• Aim:
Can you write out the rows below again, replacing "Image resolution" with "Screen resolution" wherever it appears and leaving everything else unchanged?

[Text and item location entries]
- - -
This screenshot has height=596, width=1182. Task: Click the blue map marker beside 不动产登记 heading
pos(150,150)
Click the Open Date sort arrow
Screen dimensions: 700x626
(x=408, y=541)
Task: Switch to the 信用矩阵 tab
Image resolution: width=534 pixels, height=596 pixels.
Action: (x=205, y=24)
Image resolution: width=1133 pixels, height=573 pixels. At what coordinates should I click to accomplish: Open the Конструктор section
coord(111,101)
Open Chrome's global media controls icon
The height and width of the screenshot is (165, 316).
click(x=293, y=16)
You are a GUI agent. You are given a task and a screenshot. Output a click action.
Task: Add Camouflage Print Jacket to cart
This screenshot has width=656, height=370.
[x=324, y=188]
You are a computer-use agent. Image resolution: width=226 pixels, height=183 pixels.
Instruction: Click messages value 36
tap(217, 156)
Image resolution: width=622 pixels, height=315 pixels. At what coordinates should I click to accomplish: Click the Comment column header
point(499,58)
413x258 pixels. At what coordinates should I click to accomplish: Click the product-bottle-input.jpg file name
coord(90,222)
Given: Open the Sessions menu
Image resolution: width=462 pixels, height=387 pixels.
- - -
• Answer for the task:
This screenshot has height=596, width=1182. Task: Click the blue map marker beside 不动产登记 heading
pos(150,150)
Click the Open Date sort arrow
Screen dimensions: 700x626
(x=408, y=541)
Task: Switch to the 信用矩阵 tab
Screen resolution: width=534 pixels, height=596 pixels.
Action: (x=205, y=24)
Screen resolution: width=1133 pixels, height=573 pixels. At what coordinates should I click to accomplish: Open the Конструктор section
coord(111,101)
Open Chrome's global media controls icon
The height and width of the screenshot is (165, 316).
click(x=293, y=16)
You are a GUI agent. You are given a task and a screenshot. Output a click action.
Task: Add Camouflage Print Jacket to cart
This screenshot has width=656, height=370.
[x=324, y=188]
You are a computer-use agent. Screen resolution: width=226 pixels, height=183 pixels.
Instruction: Click messages value 36
tap(217, 156)
Screen resolution: width=622 pixels, height=315 pixels. At what coordinates should I click to accomplish: Click the Comment column header
point(499,58)
413x258 pixels. At what coordinates should I click to accomplish: Click the product-bottle-input.jpg file name
coord(90,222)
Given: Open the Sessions menu
Screen resolution: width=462 pixels, height=387 pixels.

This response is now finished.